After twenty more minutes of hearing “I tried that,” Robert admitted that I had him stumped. For whatever reason, our Mac Mini server has been killing external hard drives for nearly a year. We’ve tried Western Digitals. We’ve tried G-Drives. We’ve even ventured into Seagate territory, but they all bite the dust when our server tries to save backups to them. USB, Firewire, and even Thunderbolt connections yield the same results. Both Time Machine and Retrospect software have been alternately used, all with the same grim outcome.

Yes, we even relocated the server into a different room; you know, just in case the old server room had high magnetism, extreme temperatures, cursed Native American graveyards underfoot, or any other zany environmental factors that we surely would have noticed before.
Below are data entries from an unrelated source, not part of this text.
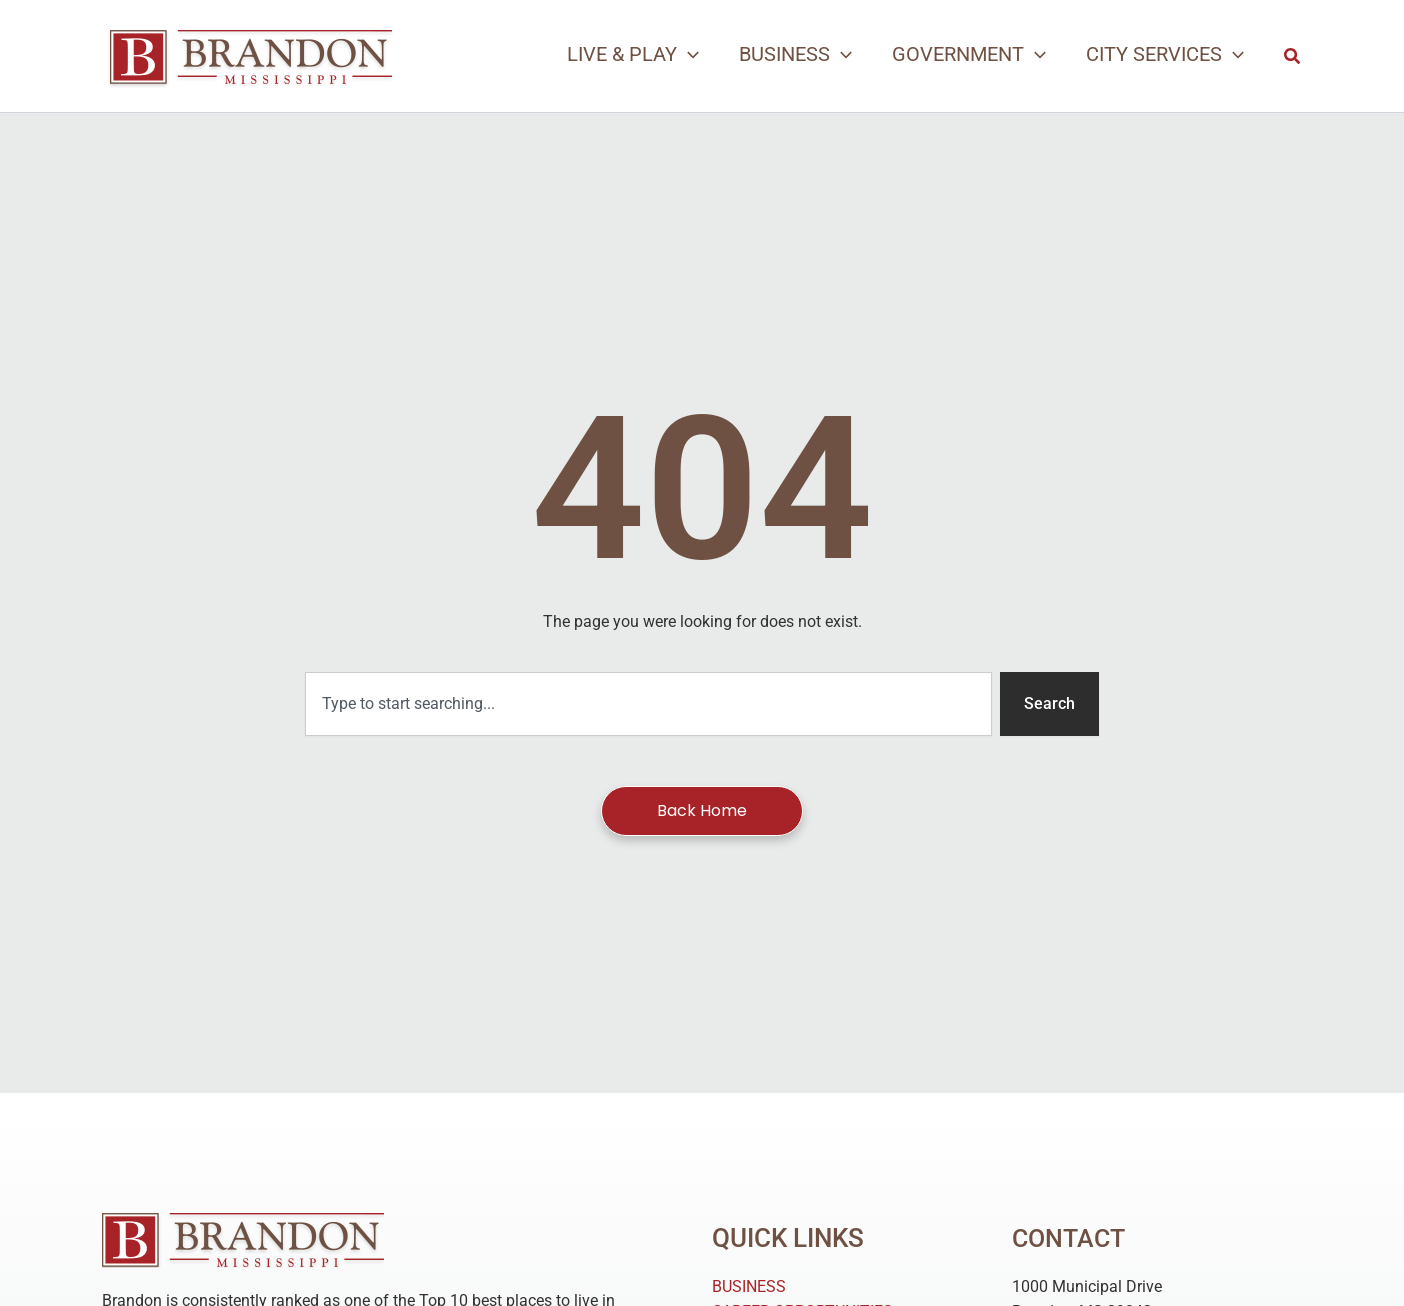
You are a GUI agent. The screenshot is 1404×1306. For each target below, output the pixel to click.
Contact (1071, 1238)
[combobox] (648, 704)
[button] (1293, 56)
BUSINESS (749, 1286)
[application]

“What you have there,” Robert continued, “is a unicorn sighting. I’ve been an Apple technician for nineteen years, and neither I, nor any co-workers I’ve asked, have ever encountered anything like your particular problem.” This was Robert’s tactful way of saying, “That’s not an MP, it’s a YP: your problem.”

While we’re still staggering through different methods to try to isolate the issue, we’re constantly replacing hard drives; and, after the first few times, hard drive manufacturers make obtaining an RMA more difficult. In the meantime, to fund our need for an endless supply of storage devices, we’re considering charging admission for gawkers to come and see our server firsthand, like Daniel Lambert in 1806. It may not be a unicorn, but it’s a world-class oddity. So please, if you have a few dollars to spare, step right up and witness history.